While not necessarily harmful, we shouldn’t blindly trust these plant-based meat companies and their ongoing experiments will have a beneficial impact on the environment and our nutrition. We’re also overlooking their relationships with regulators like the FDA, and not examining the full picture of how their products and new technologies will impact supply chains in the long run.

A year ago, while reporting this story for Fortune, I got a taste of how quickly their narrative and investment thesis behind Beyond Meat and Impossible Foods was winning over the mainstream.

It didn’t make sense to me then how their stated goal of eliminating animals from the food chain, as Impossible Foods has explicitly stated, will help the planet or miraculously improve our diets if the burgers are prepared in the same fast food kitchens using the same oils.

Since then, major deals with fast food chains and traditional meat producers like JBS have jumped on the plant-based bandwagon. Their plant-based products are more ubiquitous than ever. 

Still, I question whether this proliferation and projected increasing role of lab-derived, processed meat substitutes in American diets, is actually that great both for human health and the planet.

“New Foods are replacing whole plants with processed plants and traditional proteins with analogue proteins,” she notes. “Which versions will be best for our bodies, our guts, our health? Are they as good on the inside?”

The COVID-19 pandemic revealed the many ways in which our current meat supply chain is broken.

A big chunk of the new generation of meat alternative startups that have the biggest budgets and raised billions of dollars, are not necessarily addressing core issues exposed by the pandemic.

In the best-case scenario, we may be replacing meat with something better for the agriculture industry and the planet, but not necessarily for our diets.

“Maybe New Food can save the climate and address the blight of industrial agriculture, but I’m not so sure our health is as important to the people investing in it,” Zimberoff notes.

I agree with Zimberoff that the new food tech companies have taken on this campaign about telling everyone what food solutions to the climate problems should be and how we should do it.

Instead of our doctors, nutritionists, policy officials--anyone else who’s not selling us their version of bacon and burgers, or hopefully not on the companies’ payroll--we’re supposed to take this information at face value from highly biased sources.

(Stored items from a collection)
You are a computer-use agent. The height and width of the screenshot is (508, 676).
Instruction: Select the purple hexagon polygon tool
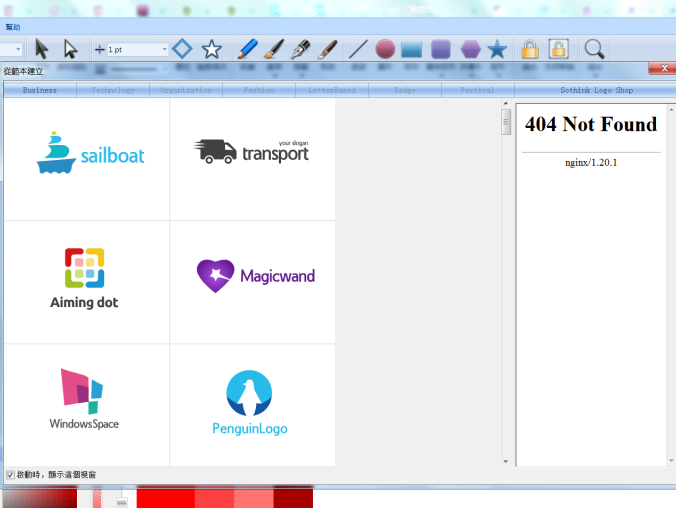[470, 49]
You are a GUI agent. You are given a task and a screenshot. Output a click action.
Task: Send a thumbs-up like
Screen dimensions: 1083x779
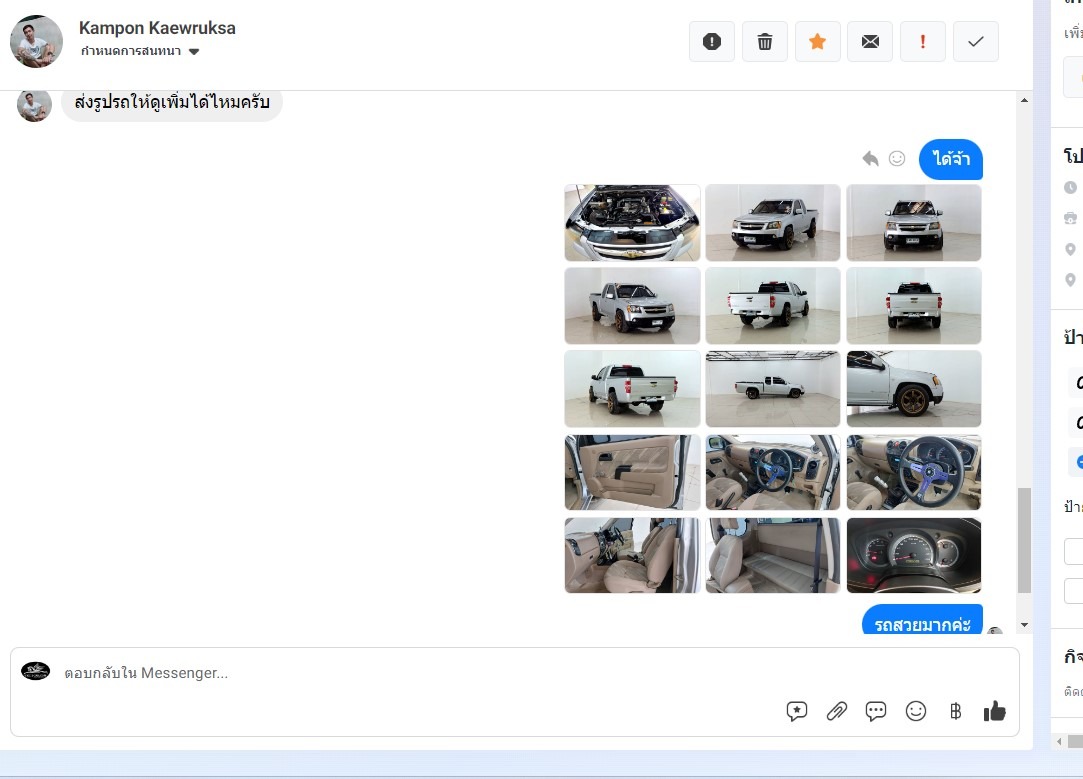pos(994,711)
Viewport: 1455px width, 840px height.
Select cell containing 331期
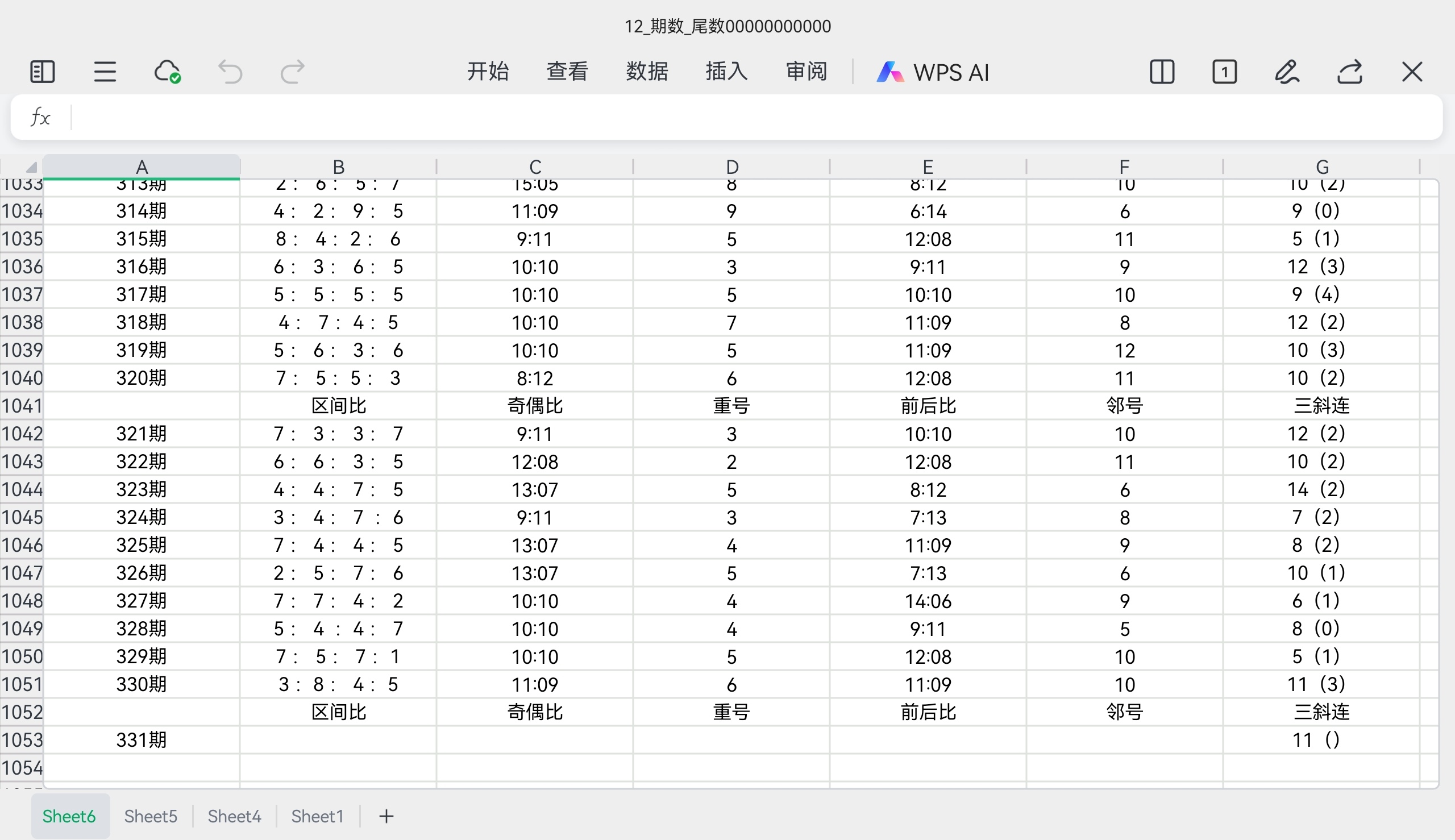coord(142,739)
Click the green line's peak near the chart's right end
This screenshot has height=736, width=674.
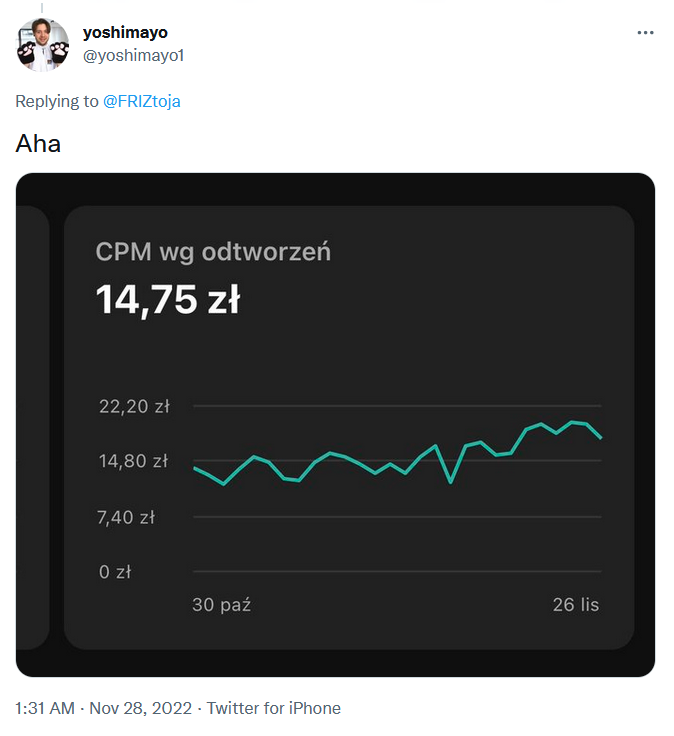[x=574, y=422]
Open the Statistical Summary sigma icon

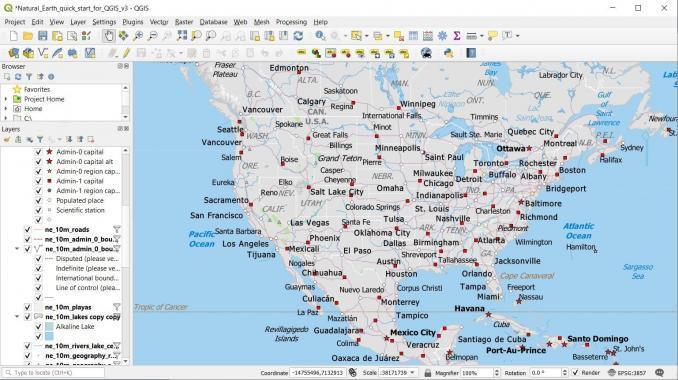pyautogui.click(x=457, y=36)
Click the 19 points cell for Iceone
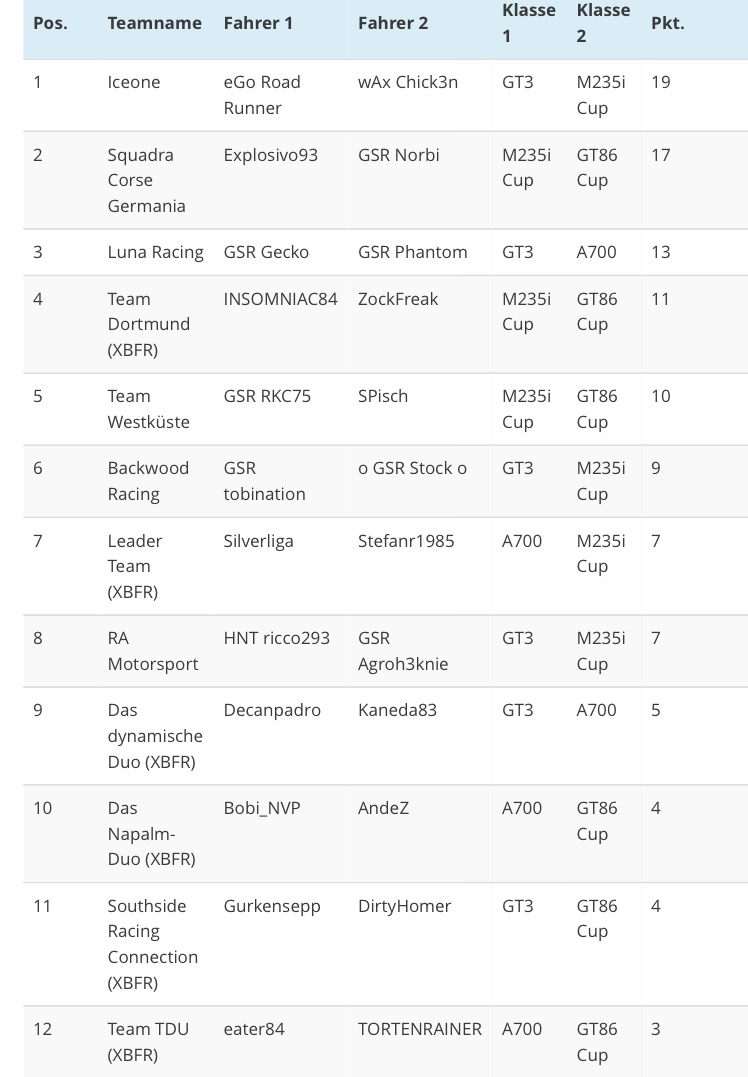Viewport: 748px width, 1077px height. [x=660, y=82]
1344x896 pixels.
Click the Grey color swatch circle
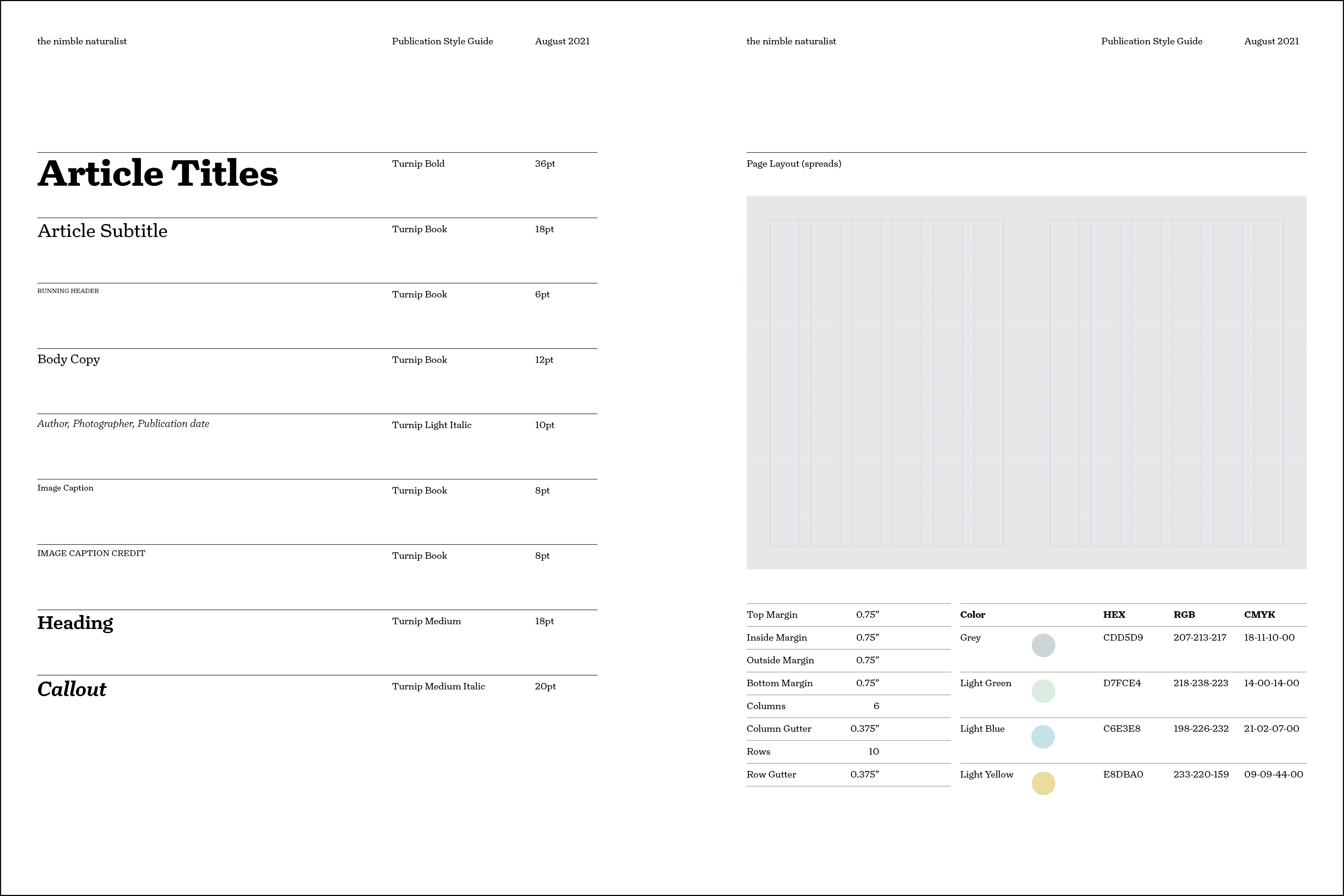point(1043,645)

EXERCISE DETAILS »
Continue the commentary on plant-based meat companies, picking up after its final sentence.

WRITTEN ANSWER »
“It seems like the FDA is sort of working for these companies, and they’re having closed-door meetings to talk about what these companies need to do,” Zimberoff says in an interview. “I don’t see the FDA as being a government agency that is doing its best for humans. Impossible Foods, for example, had its heme approved by the FDA based on Impossible Foods’ own findings and experts. It just doesn’t sit well with me.”

It’s not just Beyond Meat and Impossible Foods, there is an entire plant-based industry and startups looking to leverage the nutrients of different proteins and vegetables to create that irresistible meat substitute.

Among many fascinating interviews, Zimberoff’s thoughts on Alan Hahn, CEO and founder of MycoTechnology, stood out to me.

“I appreciate that there are people like Hahn  investing the time and money to introduce healthier ingredients into our iffy supply chain,” she writes. “But I am skeptical of his highly processed mycelium powder that rides alongside the black box. I want ingredients that are known, through centuries of human testing, to be food.”

Still, she doesn’t believe there is anything to be investigated to date. And some small recent studies suggest that plant-based meat alternatives could be beneficial. 

But that doesn’t mean we should stop asking questions about the long-term benefits of plant-based meat offerings and their impact on our diet.

“The government should be mindful of how closely these agencies are working with and collaborating with New Food startups,” Zimberoff told me. “Unfortunately, I think we will all be test cases for some of these new foods, and nothing will be done to ensure our safety until something goes actually wrong.” 

The book is a good window into how sometimes good people with good intentions can lead to misguided, or incomplete, solutions.